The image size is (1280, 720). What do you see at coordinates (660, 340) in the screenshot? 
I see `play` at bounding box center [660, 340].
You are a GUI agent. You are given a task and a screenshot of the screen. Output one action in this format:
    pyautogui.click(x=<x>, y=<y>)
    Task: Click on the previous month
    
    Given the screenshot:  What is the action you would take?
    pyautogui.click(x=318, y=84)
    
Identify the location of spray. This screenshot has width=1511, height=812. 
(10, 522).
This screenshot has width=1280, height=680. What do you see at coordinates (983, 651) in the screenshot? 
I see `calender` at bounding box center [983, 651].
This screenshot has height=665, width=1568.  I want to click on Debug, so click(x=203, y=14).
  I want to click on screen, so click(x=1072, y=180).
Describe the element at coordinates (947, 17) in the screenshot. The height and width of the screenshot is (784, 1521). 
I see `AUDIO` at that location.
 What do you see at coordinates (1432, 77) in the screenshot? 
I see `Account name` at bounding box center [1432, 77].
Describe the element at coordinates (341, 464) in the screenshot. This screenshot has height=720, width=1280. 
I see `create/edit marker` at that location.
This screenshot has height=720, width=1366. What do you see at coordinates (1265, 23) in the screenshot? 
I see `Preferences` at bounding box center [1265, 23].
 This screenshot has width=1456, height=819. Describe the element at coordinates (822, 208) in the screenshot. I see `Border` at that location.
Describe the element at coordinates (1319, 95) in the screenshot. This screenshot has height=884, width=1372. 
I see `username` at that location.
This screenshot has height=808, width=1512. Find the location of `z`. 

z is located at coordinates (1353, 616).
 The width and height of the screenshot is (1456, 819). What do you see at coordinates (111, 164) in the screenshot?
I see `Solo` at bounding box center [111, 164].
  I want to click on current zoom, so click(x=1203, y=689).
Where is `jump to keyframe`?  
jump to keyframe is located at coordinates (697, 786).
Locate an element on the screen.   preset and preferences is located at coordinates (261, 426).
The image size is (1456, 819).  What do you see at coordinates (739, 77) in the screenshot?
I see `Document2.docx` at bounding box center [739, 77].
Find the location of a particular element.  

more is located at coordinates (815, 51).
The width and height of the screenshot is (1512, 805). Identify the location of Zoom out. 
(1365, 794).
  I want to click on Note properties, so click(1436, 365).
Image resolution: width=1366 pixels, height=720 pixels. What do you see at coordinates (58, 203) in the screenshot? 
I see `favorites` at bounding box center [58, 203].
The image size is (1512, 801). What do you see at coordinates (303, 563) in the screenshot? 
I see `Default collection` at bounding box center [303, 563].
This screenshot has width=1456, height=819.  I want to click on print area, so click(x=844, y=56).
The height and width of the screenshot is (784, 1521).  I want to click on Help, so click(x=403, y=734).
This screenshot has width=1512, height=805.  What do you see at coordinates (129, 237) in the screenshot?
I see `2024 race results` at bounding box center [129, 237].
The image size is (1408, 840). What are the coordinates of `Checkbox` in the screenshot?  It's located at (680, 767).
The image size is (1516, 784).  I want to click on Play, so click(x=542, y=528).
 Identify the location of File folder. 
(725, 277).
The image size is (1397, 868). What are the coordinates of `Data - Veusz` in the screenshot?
# # #
Work to be completed.
Copy out the lines in the entries above word for word, beginning with the line that contains "This screenshot has height=720, width=1366." and ending after the line that contains "center [1265, 23].".

Answer for this exercise.
This screenshot has height=720, width=1366. What do you see at coordinates (1265, 23) in the screenshot? 
I see `Preferences` at bounding box center [1265, 23].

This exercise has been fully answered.